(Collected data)
┄┄┄┄┄┄┄┄┄┄

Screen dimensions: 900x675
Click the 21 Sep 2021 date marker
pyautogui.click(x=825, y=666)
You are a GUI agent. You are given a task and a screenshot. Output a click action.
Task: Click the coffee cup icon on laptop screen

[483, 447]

┄┄┄┄┄┄┄┄┄┄

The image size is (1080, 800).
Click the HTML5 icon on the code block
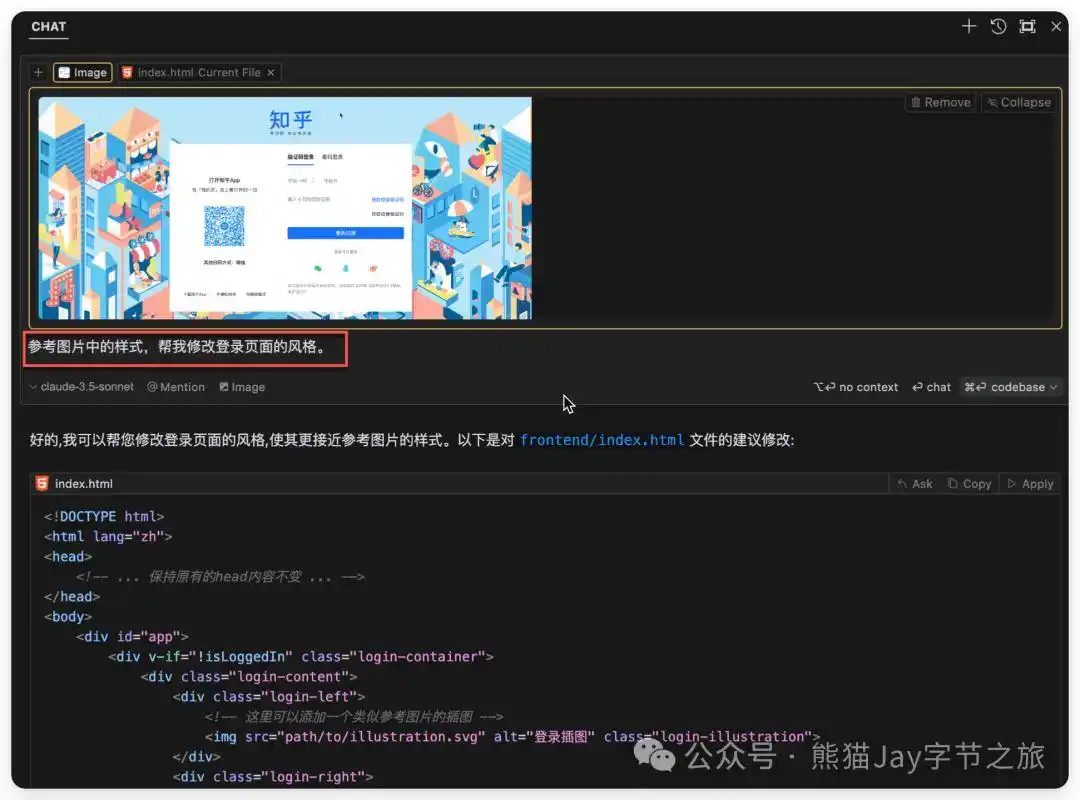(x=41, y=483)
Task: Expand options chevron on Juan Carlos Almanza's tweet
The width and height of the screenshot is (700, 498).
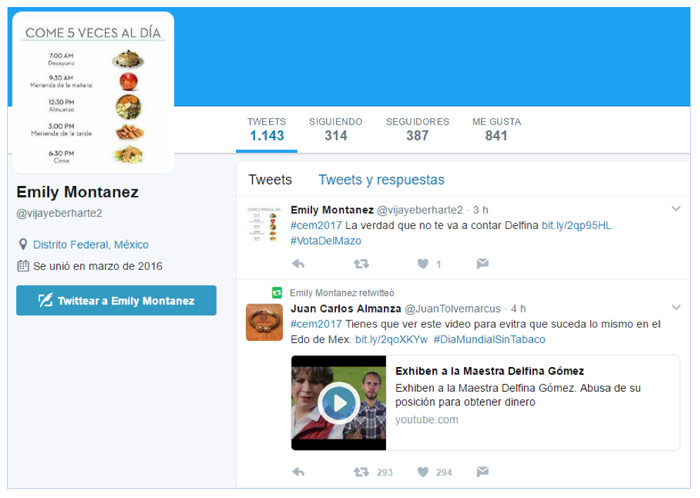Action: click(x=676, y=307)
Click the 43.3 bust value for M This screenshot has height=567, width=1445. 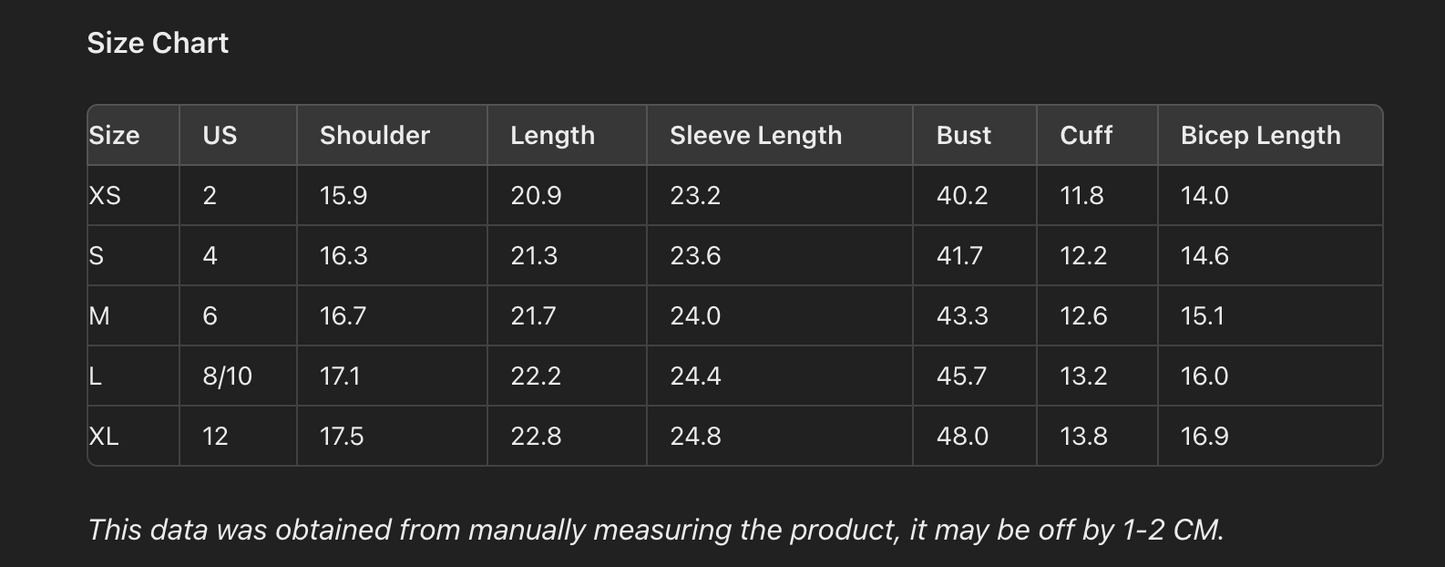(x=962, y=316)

┄┄┄┄┄┄┄┄┄┄

» **Task goal**: Update the lines of the material from the one containing "The image size is (1080, 800)." through the one containing "Action: click(x=676, y=307)", both included, so that "chevron" becomes "arrow" and nothing else changes. Leave the pictures out of your answer.

» **Task answer**:
The image size is (1080, 800).
Click the HTML5 icon on the code block
(x=41, y=483)
Task: Expand options arrow on Juan Carlos Almanza's tweet
The width and height of the screenshot is (700, 498).
Action: click(x=676, y=307)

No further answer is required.